▸ The task
Pull every line of the entries that has the word "agent".

▸ Records for the exercise
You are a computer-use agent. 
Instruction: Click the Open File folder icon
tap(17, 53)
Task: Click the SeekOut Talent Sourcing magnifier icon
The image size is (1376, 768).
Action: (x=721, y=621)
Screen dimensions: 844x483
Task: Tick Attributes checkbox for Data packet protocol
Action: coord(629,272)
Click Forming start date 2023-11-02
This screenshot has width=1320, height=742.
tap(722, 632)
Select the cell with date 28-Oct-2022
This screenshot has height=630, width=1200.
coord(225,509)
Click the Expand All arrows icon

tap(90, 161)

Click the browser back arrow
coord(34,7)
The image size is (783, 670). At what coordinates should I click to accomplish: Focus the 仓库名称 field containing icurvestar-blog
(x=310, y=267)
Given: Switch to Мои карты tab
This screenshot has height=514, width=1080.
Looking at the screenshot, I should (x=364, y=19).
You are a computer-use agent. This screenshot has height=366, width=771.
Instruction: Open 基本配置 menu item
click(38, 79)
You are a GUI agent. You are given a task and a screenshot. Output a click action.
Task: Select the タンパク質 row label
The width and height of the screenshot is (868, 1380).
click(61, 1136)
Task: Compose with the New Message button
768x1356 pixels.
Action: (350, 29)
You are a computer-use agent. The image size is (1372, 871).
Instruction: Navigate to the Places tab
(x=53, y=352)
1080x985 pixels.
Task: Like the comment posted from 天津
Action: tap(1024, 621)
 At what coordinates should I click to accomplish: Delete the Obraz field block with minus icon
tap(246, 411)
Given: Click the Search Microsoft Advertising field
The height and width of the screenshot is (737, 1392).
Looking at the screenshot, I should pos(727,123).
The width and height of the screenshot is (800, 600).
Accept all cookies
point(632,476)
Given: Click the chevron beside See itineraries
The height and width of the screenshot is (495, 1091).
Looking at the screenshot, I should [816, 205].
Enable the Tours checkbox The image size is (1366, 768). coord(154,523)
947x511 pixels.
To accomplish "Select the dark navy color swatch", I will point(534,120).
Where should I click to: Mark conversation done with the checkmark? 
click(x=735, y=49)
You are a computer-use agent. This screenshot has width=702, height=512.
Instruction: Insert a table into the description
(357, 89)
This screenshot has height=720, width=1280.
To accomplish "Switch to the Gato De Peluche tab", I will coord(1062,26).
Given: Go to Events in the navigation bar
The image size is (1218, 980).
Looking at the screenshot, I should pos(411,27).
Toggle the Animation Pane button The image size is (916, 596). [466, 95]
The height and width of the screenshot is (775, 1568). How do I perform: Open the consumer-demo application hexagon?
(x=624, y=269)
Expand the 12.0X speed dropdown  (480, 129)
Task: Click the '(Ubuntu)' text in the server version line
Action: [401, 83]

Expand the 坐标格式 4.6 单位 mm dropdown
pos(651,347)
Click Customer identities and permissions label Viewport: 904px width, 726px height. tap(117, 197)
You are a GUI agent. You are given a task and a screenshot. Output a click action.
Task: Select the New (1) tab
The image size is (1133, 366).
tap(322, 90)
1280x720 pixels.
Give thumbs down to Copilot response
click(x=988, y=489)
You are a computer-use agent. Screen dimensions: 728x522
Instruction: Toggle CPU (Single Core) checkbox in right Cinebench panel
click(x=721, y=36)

▸ Output
You are a computer-use agent. 
You are a computer-use agent. This screenshot has height=366, width=771.
You are a GUI agent. You are given a task and a screenshot. Output a click action.
You are a computer-use agent. The image size is (1372, 871).
You are a computer-use agent. This screenshot has width=702, height=512.
You are a GUI agent. You are given a task and a screenshot. Output a click action.
You are a computer-use agent. Screen dimensions: 728x522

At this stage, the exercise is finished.